Hace unos tres años comencé una preciosa relación por email (qué nostalgia de la palabra epistolar) con Mercedes Rico, a la que había conocido cuando era diplomática en activo. Busco el origen de nuestro intercambio de estos últimos años y veo que fue ella quien me contactó para agradecerme un artículo sobre el libro de Azaña que escribió su madre, la periodista Josefina Carabias, publicado por Plaza & Janés en 1981 y descatalogado tras la primera edición: quiso la mala suerte que Carabias muriera de un infarto antes de verlo en librerías y en su mezquina difusión intervino el escaso interés que en los gaseosos ochenta había por los cronistas de aquellos años de la República y la guerra.

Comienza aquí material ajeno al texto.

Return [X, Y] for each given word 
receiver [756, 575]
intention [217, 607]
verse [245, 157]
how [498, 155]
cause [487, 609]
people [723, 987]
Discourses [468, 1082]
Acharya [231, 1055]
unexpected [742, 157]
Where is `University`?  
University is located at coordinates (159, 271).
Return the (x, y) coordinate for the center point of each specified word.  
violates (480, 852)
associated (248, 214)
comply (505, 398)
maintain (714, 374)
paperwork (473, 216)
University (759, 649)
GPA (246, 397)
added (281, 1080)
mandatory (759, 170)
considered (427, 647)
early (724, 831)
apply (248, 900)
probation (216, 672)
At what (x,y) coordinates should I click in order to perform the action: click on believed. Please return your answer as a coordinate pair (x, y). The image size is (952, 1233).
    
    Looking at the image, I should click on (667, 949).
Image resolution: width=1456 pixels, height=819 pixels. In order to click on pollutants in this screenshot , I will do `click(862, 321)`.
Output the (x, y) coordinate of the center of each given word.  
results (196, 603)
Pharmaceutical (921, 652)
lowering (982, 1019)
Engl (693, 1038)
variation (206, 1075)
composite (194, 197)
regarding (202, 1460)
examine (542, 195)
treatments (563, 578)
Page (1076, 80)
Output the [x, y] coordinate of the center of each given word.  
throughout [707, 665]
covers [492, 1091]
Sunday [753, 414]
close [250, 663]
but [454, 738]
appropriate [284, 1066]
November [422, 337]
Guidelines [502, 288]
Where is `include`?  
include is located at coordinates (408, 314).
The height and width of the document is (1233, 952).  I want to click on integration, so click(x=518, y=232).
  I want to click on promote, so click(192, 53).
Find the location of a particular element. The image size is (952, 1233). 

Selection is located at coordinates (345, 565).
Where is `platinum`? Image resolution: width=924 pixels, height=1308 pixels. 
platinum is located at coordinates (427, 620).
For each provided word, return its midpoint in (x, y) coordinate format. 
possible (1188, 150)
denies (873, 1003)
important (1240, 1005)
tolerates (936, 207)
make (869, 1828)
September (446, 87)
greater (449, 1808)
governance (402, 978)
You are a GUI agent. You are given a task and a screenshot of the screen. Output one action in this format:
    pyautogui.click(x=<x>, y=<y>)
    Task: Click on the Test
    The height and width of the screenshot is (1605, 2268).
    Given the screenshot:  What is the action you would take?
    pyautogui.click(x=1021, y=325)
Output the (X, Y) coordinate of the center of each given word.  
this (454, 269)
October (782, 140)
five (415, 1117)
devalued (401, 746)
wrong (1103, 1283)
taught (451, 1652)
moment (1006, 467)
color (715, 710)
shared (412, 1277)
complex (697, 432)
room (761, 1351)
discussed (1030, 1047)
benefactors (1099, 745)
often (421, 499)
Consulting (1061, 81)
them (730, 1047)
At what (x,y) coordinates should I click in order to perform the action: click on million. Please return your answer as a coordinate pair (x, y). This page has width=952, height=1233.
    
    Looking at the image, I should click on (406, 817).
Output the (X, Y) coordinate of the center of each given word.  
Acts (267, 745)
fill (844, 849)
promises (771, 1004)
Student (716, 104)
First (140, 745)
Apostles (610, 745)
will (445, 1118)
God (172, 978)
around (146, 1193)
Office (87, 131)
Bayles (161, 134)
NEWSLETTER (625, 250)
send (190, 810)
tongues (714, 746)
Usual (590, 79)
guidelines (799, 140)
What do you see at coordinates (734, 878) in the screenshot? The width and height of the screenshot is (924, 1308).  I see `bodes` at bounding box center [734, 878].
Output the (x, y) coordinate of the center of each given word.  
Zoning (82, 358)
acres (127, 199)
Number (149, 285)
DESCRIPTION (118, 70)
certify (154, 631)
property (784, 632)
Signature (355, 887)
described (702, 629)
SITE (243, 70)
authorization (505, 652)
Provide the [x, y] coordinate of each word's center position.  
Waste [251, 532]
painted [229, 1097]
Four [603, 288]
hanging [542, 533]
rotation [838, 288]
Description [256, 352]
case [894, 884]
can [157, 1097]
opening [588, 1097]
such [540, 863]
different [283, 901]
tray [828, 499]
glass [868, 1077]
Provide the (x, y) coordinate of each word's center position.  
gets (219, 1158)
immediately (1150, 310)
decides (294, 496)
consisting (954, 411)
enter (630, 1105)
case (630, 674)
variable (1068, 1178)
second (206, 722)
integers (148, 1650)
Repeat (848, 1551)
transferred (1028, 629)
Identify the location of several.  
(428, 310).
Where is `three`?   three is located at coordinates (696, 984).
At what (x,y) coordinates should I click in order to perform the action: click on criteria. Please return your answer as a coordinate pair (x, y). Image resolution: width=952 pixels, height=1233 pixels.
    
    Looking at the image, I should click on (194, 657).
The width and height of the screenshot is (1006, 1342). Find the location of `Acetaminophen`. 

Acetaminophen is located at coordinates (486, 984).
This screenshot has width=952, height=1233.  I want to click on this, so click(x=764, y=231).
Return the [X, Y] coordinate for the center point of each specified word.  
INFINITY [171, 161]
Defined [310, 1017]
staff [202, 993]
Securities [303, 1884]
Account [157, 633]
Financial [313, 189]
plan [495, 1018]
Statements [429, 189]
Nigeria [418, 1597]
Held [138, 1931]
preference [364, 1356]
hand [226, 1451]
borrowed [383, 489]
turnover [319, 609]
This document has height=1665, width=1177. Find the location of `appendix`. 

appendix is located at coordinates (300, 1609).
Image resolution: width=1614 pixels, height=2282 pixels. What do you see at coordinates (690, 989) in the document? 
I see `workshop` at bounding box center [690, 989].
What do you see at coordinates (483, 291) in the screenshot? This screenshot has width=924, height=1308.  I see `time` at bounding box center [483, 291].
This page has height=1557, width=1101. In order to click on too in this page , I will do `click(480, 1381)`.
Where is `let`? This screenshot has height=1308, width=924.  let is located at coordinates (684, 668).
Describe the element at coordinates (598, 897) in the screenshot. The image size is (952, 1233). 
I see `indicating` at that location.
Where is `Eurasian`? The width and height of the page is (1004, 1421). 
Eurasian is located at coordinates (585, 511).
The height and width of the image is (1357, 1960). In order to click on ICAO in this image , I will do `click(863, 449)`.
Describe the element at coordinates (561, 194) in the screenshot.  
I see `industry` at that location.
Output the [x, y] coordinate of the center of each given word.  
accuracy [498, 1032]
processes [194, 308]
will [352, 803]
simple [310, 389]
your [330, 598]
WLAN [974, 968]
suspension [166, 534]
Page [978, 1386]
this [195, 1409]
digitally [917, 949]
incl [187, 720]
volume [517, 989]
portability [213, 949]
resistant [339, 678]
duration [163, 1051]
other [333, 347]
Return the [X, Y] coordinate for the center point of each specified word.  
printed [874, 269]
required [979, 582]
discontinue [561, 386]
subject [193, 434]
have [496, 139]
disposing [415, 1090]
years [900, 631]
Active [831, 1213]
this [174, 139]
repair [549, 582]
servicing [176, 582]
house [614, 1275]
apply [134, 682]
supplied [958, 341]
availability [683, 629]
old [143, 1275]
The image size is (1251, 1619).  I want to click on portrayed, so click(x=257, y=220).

Por fortuna, al entusiasmo de la hija por la obra de su madre y a mi empeño porque esa penetrante crónica volviera a estar disponible se sumó la voluntad de la editora Elena Ramírez de publicarlo, y ahí tenemos de nuevo Azaña, los que lo llamábamos don Manuel llegando a las manos de no pocos lectores que descubren la prosa limpia, sincera, chispeante de esta periodista ejemplar que conecta en fondo y forma con el nuevo periodismo español capitaneado por el que fuera su jefe, Chaves Nogales. Por cierto, que no hace mucho me escribió: “Veo que del libro de Belmonte de Chaves un listillo ha eliminado el epílogo de mi madre”.

Esta semana, Mercedes Rico, que tanto veló por la recuperación de la obra de su madre y la memoria de su hermana, Carmen Rico Godoy, ha muerto en casa y en paz, querida y cuidada. Nunca me pareció anciana, nunca lo fue. Era una mujer eternamente juvenil de 77 años. Lo que ahora echo de menos es que se pusiera a la tarea de narrar su propia vida, tan apasionante como la de las mujeres a las que quiso y admiró. Mercedes había heredado el coraje materno y fue la tercera española que accedió a la carrera diplomática tras levantarse el veto de Franco a las mujeres, y la primera, en el 85, en ostentar el cargo de embajadora. Como bien contaba López Aguilar en la necrológica, Mercedes sirvió con tesón, encanto y paciencia a esas ideas progresistas de pluralidad y tolerancia que heredó de sus padres, los cuales vieron frustrados sus sueños y condicionadas sus vidas por la dictadura.

Ella fue una infatigable batalladora por la ampliación de los derechos de las mujeres, en ocasiones lidiando con la oposición de la Iglesia católica y de una derecha que vaticinaba el fin de la familia. Lo más admirable de su personalidad era esa naturaleza llana, esa chispa, ese entusiasmo, que lo impregnaba todo de alegría, algo tan escaso estos tiempos de discursos tan afectados por el melodramatismo. En esa ironía nuestra conversación encontraba su tono perfecto: “¡Mi madre estará feliz, la puedo imaginar haciendo entrevistas a Dios!”. Fue la suya una amistad de última hora, que me ha dejado una gran huella: esa discreción en expresar los propios méritos, siendo muchos, esa manera atenta y curiosa de estar en la vida hasta el último aliento. Y así, quiere este artículo ser un mensaje más de los que nos intercambiamos. Tan solo para decirle que, si yo fuera creyente, me tranquilizaría pensando en su habilidad diplomática para convencer a Dios de que afloje un poco.